Work order:
Pull every line containing "computer" from the entries.

#### Records supplied

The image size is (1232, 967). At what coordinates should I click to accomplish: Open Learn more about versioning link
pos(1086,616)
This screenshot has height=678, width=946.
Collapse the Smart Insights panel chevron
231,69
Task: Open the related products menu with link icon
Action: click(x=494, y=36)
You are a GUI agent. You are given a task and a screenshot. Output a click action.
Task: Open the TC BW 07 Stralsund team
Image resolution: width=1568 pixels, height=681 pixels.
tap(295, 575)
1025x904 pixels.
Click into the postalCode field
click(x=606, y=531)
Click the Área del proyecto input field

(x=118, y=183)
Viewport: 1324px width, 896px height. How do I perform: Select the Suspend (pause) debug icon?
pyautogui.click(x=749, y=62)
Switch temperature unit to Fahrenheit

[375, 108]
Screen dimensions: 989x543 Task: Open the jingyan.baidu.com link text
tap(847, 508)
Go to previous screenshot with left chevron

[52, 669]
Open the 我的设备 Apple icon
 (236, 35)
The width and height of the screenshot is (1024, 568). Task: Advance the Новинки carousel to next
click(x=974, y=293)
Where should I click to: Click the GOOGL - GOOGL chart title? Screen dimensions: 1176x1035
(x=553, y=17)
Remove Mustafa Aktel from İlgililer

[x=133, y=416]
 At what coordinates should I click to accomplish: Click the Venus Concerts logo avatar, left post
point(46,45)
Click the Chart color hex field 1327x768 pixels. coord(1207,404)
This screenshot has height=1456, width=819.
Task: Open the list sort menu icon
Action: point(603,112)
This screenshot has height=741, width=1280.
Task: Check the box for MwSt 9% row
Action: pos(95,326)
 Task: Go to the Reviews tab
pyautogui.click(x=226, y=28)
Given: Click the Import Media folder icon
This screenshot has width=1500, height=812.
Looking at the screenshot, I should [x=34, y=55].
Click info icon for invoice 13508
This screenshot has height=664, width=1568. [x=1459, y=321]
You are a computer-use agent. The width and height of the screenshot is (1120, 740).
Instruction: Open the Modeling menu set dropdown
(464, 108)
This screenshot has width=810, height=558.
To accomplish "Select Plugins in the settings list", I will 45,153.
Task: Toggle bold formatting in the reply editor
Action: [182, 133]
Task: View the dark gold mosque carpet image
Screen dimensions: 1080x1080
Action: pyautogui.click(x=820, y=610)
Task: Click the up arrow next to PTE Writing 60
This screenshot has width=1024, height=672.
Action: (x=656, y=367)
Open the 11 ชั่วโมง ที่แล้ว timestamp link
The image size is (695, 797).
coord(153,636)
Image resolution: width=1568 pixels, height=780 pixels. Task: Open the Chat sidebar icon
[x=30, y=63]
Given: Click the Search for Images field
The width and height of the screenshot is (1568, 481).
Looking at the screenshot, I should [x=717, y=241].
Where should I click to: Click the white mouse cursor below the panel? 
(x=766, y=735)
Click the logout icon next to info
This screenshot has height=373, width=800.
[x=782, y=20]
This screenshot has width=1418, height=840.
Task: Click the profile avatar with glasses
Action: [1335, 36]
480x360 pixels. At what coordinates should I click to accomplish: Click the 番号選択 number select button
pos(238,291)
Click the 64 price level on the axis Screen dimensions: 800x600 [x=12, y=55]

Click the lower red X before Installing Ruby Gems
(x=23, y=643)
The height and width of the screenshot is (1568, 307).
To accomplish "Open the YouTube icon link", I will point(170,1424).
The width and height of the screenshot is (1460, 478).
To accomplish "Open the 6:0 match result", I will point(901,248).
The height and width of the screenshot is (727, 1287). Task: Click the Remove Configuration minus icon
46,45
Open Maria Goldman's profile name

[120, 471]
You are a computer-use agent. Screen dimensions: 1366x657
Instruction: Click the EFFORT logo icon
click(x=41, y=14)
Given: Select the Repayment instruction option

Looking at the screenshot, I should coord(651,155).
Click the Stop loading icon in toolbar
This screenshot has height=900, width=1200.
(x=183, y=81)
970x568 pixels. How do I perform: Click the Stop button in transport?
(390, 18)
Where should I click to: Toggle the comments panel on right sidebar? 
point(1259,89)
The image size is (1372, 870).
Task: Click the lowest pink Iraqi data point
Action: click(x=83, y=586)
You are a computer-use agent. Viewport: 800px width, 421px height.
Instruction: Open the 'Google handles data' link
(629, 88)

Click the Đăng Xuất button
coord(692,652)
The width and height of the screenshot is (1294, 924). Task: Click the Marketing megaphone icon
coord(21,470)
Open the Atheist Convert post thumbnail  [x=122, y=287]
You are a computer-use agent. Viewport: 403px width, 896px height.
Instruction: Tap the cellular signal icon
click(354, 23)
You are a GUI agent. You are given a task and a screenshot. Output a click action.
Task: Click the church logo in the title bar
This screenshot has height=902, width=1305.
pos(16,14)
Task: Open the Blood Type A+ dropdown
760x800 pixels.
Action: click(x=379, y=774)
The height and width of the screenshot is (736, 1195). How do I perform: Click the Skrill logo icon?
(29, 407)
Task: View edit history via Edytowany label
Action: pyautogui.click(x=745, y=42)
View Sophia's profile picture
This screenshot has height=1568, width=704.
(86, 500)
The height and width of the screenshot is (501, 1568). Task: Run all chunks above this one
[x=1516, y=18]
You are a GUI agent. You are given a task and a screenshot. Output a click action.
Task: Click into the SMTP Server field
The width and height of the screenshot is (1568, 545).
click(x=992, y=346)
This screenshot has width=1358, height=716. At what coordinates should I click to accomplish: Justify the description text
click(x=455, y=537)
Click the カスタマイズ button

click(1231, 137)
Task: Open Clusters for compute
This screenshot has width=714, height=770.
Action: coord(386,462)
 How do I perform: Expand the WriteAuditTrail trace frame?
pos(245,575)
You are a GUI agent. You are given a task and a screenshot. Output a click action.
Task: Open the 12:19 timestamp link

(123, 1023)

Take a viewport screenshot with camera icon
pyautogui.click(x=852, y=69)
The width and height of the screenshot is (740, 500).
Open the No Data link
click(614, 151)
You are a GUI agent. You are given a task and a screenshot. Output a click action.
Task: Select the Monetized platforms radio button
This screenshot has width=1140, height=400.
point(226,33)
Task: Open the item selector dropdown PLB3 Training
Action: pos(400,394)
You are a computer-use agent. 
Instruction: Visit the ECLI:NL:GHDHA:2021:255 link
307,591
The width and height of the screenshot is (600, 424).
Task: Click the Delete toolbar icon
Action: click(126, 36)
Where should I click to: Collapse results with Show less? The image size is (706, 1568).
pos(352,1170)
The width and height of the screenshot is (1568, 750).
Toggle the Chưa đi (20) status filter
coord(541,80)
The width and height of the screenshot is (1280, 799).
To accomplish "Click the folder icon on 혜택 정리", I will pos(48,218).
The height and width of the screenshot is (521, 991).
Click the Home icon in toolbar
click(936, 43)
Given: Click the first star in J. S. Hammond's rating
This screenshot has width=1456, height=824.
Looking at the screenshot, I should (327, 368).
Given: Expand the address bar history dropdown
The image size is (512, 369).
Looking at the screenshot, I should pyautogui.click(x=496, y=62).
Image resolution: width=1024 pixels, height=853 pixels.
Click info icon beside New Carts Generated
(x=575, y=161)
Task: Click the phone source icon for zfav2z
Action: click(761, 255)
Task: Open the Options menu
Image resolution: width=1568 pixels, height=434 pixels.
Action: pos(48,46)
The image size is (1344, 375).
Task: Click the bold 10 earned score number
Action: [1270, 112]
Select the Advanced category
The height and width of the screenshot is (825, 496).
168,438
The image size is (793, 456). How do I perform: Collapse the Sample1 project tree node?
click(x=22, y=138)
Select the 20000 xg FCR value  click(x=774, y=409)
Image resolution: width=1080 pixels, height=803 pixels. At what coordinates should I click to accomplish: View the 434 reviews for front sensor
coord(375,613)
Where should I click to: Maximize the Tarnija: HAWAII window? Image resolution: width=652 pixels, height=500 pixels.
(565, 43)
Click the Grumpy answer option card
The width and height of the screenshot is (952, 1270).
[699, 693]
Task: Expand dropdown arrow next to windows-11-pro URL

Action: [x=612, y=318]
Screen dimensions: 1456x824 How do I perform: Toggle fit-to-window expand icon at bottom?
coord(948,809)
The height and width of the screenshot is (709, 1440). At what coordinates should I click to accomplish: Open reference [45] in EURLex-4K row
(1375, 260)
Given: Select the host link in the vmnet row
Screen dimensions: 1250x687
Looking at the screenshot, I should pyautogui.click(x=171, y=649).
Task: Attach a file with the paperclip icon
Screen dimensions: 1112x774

########

Output of the exercise:
You are a computer-use agent. The width and height of the screenshot is (1120, 740).
You are a computer-use agent. Screen dimensions: 1366x657
You are a computer-use agent. Viewport: 800px width, 421px height.
You are a computer-use agent. Viewport: 403px width, 896px height.
You are a computer-use agent. 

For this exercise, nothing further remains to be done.